Items listed in a dataset
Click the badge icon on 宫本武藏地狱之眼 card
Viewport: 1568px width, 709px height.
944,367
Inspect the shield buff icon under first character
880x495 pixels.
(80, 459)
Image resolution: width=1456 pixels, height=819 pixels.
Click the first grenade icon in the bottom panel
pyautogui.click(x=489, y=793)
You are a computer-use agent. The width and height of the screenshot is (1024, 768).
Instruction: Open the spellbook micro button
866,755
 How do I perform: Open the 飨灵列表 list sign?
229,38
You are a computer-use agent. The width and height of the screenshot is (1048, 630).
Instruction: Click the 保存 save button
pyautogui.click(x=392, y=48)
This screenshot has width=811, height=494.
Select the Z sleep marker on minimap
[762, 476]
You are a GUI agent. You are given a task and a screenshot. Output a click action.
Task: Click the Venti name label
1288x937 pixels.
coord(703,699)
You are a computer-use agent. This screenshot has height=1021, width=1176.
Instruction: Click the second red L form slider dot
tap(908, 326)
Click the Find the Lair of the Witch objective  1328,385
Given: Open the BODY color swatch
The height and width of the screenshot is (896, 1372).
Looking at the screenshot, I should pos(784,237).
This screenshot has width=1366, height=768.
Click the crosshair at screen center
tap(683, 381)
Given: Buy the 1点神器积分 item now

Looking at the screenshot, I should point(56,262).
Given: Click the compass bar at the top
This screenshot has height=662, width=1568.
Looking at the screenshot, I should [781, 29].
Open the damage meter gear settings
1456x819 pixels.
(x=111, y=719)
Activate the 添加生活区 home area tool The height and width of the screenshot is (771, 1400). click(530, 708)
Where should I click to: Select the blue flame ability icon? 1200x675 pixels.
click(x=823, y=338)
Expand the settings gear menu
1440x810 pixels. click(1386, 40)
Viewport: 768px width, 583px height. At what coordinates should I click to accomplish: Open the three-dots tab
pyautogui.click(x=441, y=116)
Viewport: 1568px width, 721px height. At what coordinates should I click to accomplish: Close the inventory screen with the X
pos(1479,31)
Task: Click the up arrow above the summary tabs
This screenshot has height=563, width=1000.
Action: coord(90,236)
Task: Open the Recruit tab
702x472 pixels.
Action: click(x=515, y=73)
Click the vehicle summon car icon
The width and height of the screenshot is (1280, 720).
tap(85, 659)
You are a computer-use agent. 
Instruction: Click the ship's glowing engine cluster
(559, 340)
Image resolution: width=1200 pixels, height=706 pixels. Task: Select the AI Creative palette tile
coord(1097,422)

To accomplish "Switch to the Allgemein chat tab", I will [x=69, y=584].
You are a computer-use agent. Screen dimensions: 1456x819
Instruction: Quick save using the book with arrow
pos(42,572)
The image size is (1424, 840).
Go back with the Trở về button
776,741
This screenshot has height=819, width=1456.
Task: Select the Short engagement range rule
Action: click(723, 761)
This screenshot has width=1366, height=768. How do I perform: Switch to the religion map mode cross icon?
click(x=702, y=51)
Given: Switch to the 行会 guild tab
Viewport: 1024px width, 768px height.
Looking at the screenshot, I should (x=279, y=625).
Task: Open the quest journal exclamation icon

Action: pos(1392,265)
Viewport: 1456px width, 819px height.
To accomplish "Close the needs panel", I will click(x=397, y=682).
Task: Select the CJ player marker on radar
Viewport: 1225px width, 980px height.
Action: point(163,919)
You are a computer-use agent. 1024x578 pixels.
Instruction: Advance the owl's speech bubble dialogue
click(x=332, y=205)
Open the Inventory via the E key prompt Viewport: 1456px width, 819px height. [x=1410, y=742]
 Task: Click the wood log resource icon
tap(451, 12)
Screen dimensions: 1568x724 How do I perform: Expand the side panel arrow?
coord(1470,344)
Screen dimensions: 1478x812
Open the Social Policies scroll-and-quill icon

TO BE DONE: Repeat all of the entries above word for word.

EXERCISE OUTPUT:
Click the badge icon on 宫本武藏地狱之眼 card
Viewport: 1568px width, 709px height.
944,367
Inspect the shield buff icon under first character
880x495 pixels.
(80, 459)
Image resolution: width=1456 pixels, height=819 pixels.
Click the first grenade icon in the bottom panel
pyautogui.click(x=489, y=793)
You are a computer-use agent. The width and height of the screenshot is (1024, 768).
Instruction: Open the spellbook micro button
866,755
 How do I perform: Open the 飨灵列表 list sign?
229,38
You are a computer-use agent. The width and height of the screenshot is (1048, 630).
Instruction: Click the 保存 save button
pyautogui.click(x=392, y=48)
This screenshot has width=811, height=494.
Select the Z sleep marker on minimap
[762, 476]
You are a GUI agent. You are given a task and a screenshot. Output a click action.
Task: Click the Venti name label
1288x937 pixels.
coord(703,699)
You are a computer-use agent. This screenshot has height=1021, width=1176.
Instruction: Click the second red L form slider dot
tap(908, 326)
Click the Find the Lair of the Witch objective  1328,385
Given: Open the BODY color swatch
The height and width of the screenshot is (896, 1372).
Looking at the screenshot, I should pos(784,237).
This screenshot has width=1366, height=768.
Click the crosshair at screen center
tap(683, 381)
Given: Buy the 1点神器积分 item now

Looking at the screenshot, I should point(56,262).
Given: Click the compass bar at the top
This screenshot has height=662, width=1568.
Looking at the screenshot, I should [781, 29].
Open the damage meter gear settings
1456x819 pixels.
(x=111, y=719)
Activate the 添加生活区 home area tool The height and width of the screenshot is (771, 1400). click(530, 708)
Where should I click to: Select the blue flame ability icon? 1200x675 pixels.
click(x=823, y=338)
Expand the settings gear menu
1440x810 pixels. click(1386, 40)
Viewport: 768px width, 583px height. At what coordinates should I click to accomplish: Open the three-dots tab
pyautogui.click(x=441, y=116)
Viewport: 1568px width, 721px height. At what coordinates should I click to accomplish: Close the inventory screen with the X
pos(1479,31)
Task: Click the up arrow above the summary tabs
This screenshot has height=563, width=1000.
Action: coord(90,236)
Task: Open the Recruit tab
702x472 pixels.
Action: click(x=515, y=73)
Click the vehicle summon car icon
The width and height of the screenshot is (1280, 720).
tap(85, 659)
You are a computer-use agent. 
Instruction: Click the ship's glowing engine cluster
(559, 340)
Image resolution: width=1200 pixels, height=706 pixels. Task: Select the AI Creative palette tile
coord(1097,422)

To accomplish "Switch to the Allgemein chat tab", I will [x=69, y=584].
You are a computer-use agent. Screen dimensions: 1456x819
Instruction: Quick save using the book with arrow
pos(42,572)
The image size is (1424, 840).
Go back with the Trở về button
776,741
This screenshot has height=819, width=1456.
Task: Select the Short engagement range rule
Action: click(723, 761)
This screenshot has width=1366, height=768. How do I perform: Switch to the religion map mode cross icon?
click(x=702, y=51)
Given: Switch to the 行会 guild tab
Viewport: 1024px width, 768px height.
Looking at the screenshot, I should (x=279, y=625).
Task: Open the quest journal exclamation icon

Action: pos(1392,265)
Viewport: 1456px width, 819px height.
To accomplish "Close the needs panel", I will click(x=397, y=682).
Task: Select the CJ player marker on radar
Viewport: 1225px width, 980px height.
Action: point(163,919)
You are a computer-use agent. 1024x578 pixels.
Instruction: Advance the owl's speech bubble dialogue
click(x=332, y=205)
Open the Inventory via the E key prompt Viewport: 1456px width, 819px height. [x=1410, y=742]
 Task: Click the wood log resource icon
tap(451, 12)
Screen dimensions: 1568x724 How do I perform: Expand the side panel arrow?
coord(1470,344)
Screen dimensions: 1478x812
Open the Social Policies scroll-and-quill icon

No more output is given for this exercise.